- [Your instructions]
Filter the listing below down to the lines with the word "width" and copy those.

- [Source data]

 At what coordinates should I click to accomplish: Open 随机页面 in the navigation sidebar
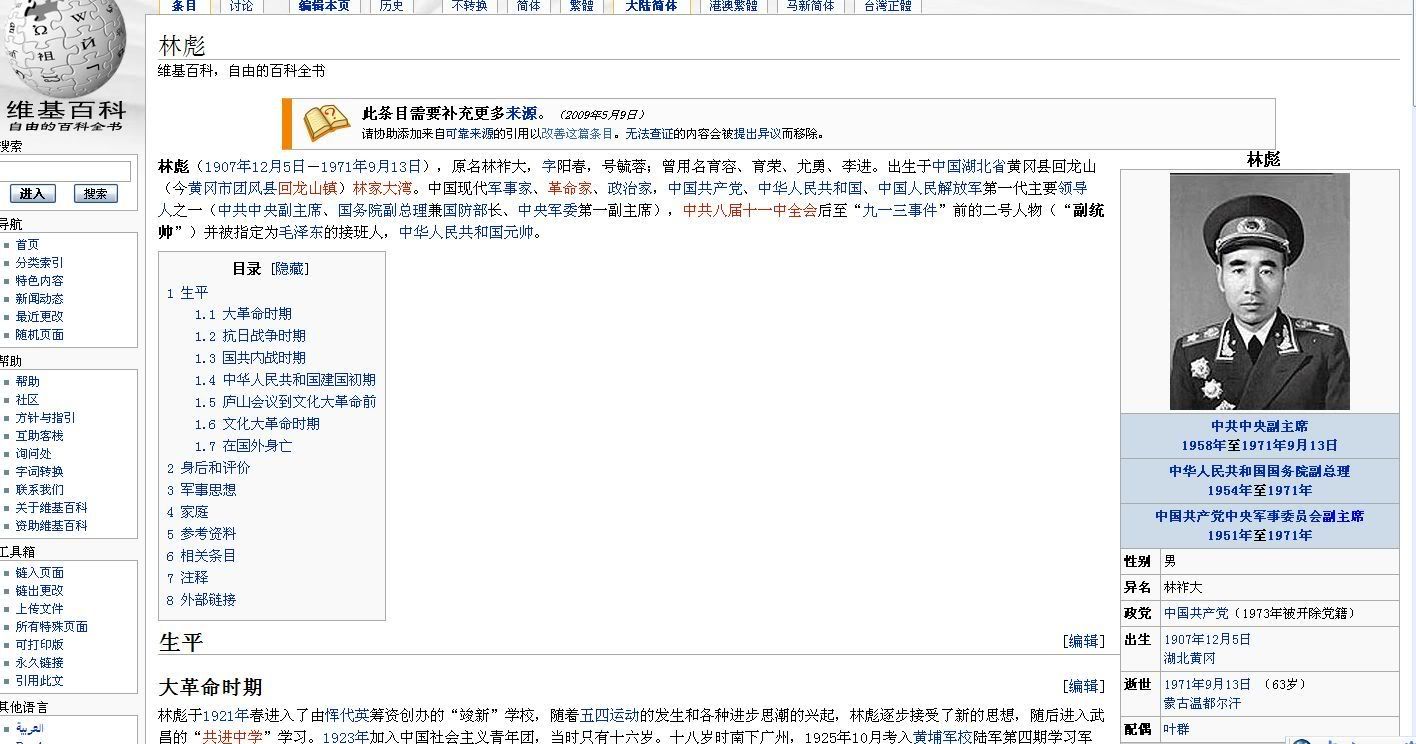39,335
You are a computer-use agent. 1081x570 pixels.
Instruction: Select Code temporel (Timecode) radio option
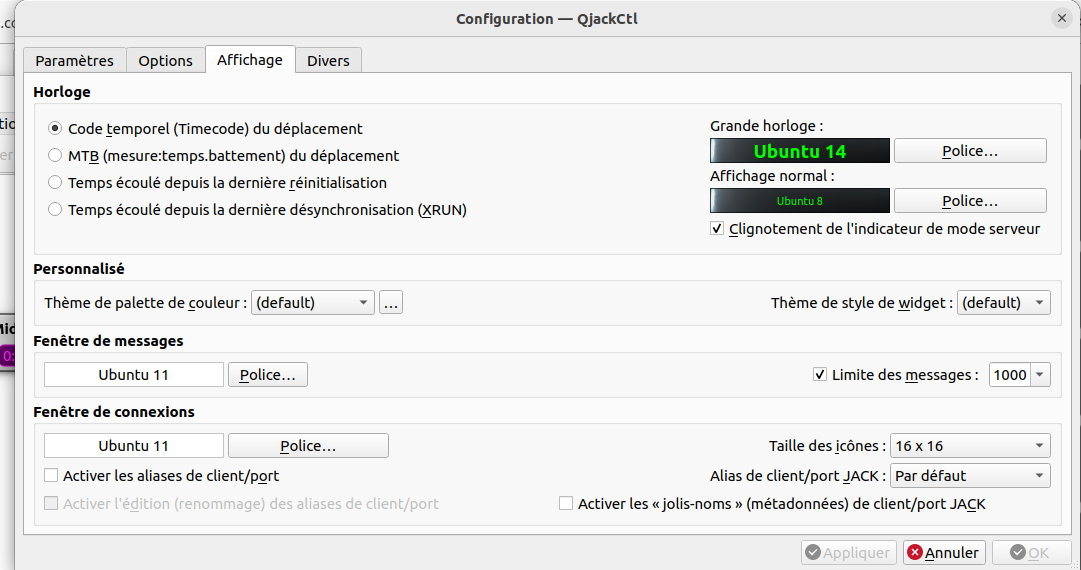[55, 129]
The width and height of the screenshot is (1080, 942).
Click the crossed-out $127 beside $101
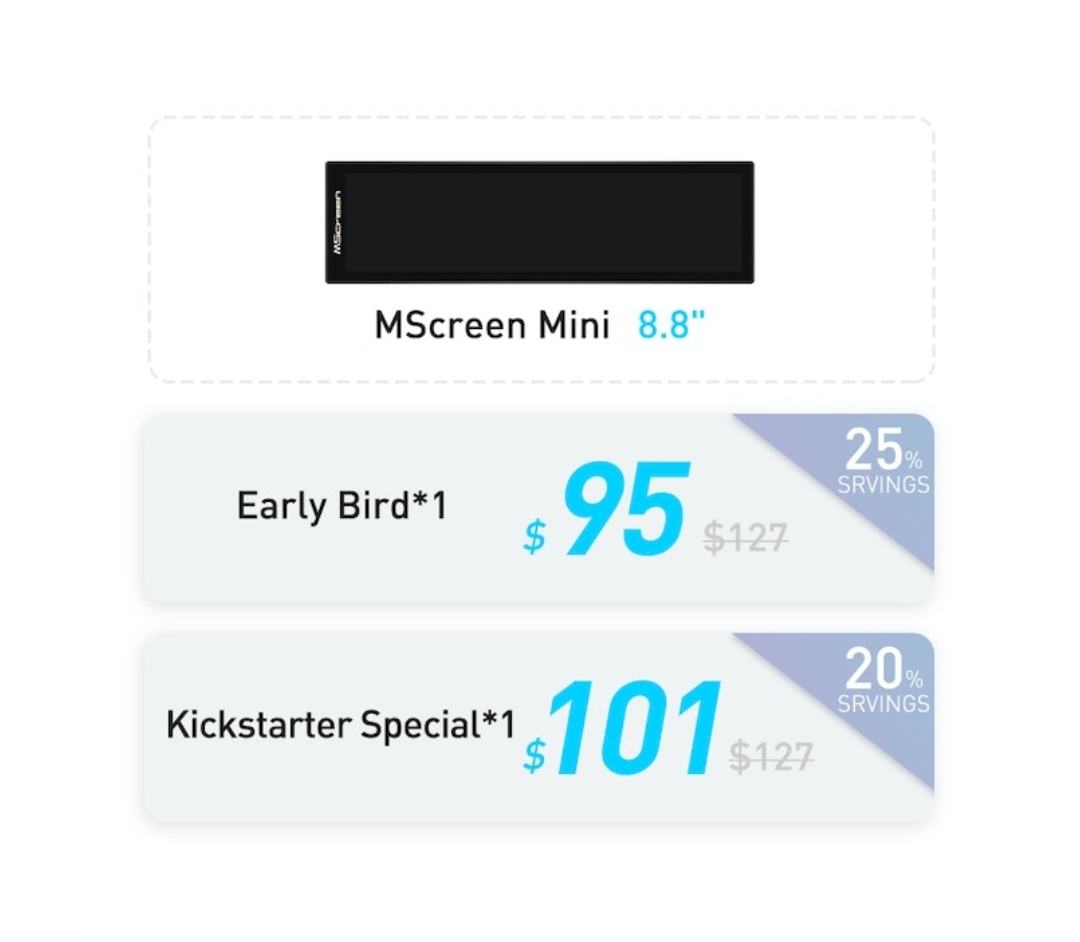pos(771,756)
* * *
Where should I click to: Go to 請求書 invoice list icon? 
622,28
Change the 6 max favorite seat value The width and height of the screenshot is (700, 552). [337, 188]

- [Task answer]
The width and height of the screenshot is (1080, 942).
Change the 6 max favorite seat value The width and height of the screenshot is (700, 552). [337, 188]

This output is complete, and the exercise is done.